__What you have to do__
The required output is every line from the one containing "This screenshot has height=553, width=803." through the last line of the listing below, copied exactly, pictures excluded.

__Dataset extract__
==========
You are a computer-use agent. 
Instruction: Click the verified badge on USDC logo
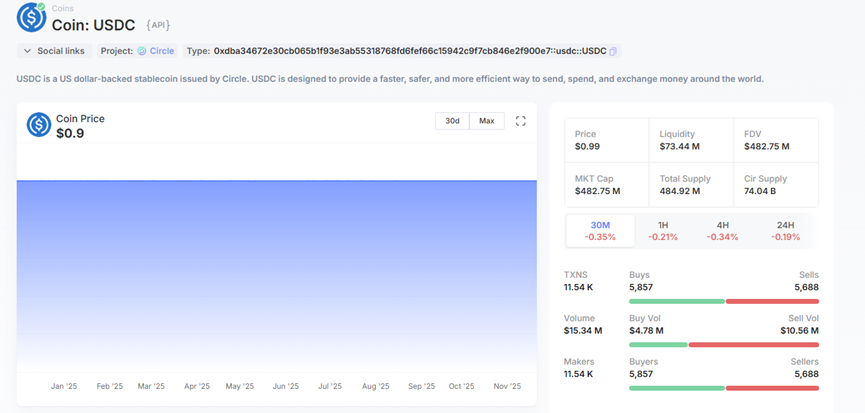click(x=42, y=6)
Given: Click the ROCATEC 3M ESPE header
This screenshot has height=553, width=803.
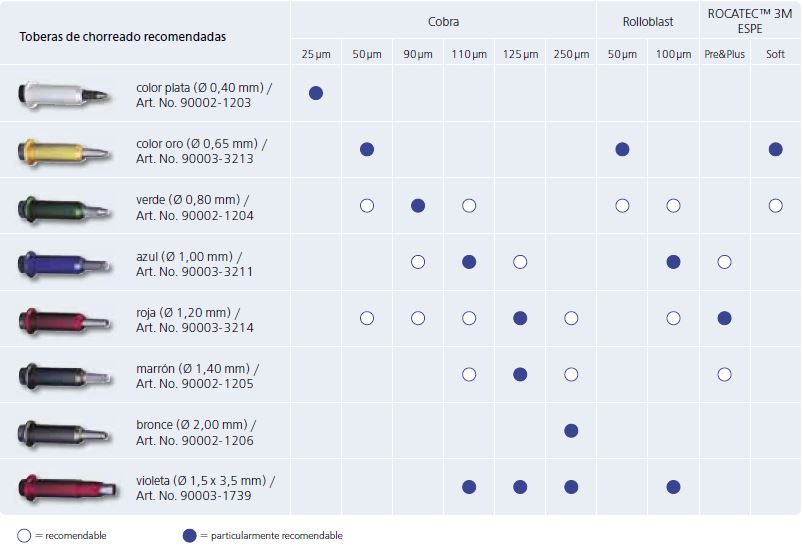Looking at the screenshot, I should [x=749, y=20].
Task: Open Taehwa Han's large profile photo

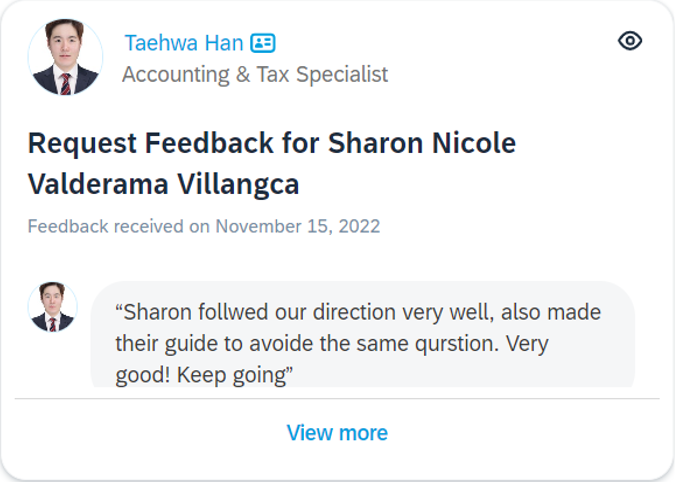Action: (65, 58)
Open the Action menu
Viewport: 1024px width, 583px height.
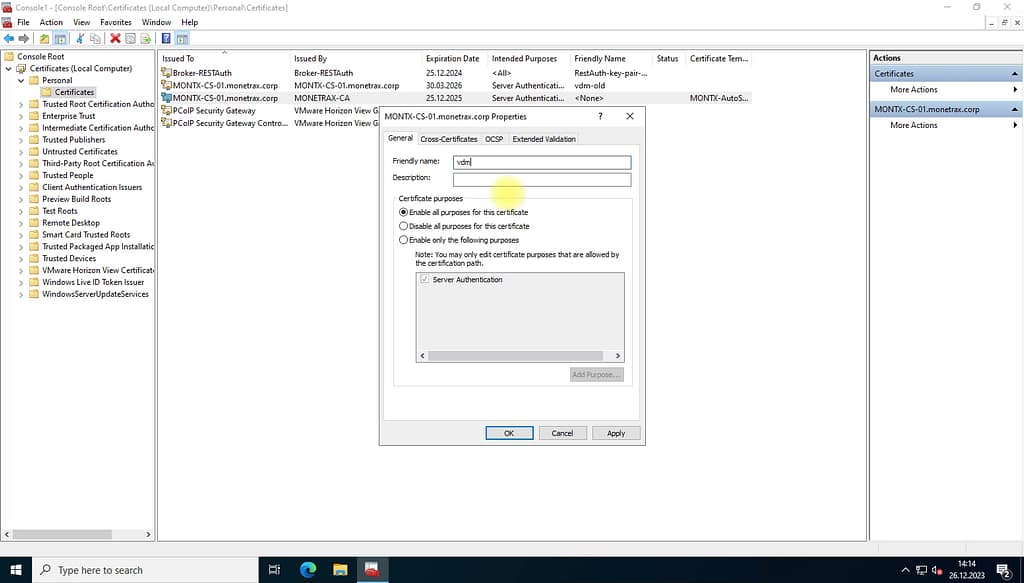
==========
__Task solution__
This screenshot has height=553, width=803.
Looking at the screenshot, I should [x=749, y=20].
Task: Open Taehwa Han's large profile photo

Action: (65, 58)
Open the Action menu
Viewport: 1024px width, 583px height.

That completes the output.